* BEGIN RAW DATA *

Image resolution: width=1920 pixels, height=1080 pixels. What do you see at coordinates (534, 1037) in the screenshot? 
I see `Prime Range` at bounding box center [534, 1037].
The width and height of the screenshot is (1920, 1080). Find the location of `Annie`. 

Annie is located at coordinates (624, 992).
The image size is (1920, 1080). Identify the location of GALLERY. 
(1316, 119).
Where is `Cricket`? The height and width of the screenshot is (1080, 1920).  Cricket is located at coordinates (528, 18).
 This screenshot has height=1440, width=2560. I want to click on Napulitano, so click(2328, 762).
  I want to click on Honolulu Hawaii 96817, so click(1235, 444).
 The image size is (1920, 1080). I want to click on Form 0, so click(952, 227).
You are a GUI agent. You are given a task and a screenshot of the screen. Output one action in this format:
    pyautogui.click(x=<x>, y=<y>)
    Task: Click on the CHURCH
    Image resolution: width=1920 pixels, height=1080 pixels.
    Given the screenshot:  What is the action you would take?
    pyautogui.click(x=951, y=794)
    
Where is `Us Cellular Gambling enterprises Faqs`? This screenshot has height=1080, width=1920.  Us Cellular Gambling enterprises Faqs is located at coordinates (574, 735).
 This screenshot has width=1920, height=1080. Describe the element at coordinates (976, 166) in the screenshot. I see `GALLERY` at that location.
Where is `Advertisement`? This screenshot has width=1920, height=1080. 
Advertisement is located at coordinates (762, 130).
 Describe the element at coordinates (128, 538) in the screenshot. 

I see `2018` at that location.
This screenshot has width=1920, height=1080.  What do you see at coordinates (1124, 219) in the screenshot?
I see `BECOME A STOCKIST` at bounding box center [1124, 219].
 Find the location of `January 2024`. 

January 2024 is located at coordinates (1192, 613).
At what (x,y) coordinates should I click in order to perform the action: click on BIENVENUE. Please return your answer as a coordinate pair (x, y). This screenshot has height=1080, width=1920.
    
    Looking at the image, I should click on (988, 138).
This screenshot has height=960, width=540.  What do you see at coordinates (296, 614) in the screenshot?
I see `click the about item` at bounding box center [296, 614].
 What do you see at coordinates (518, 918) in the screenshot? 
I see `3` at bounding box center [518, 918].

* END RAW DATA *

**WHAT YOU SHOULD DO:**
Pull out every line from the rows above that contains the word "resolution", matching case exactly.

**WRITTEN ANSWER:**
Image resolution: width=1920 pixels, height=1080 pixels. What do you see at coordinates (534, 1037) in the screenshot? 
    Image resolution: width=1920 pixels, height=1080 pixels.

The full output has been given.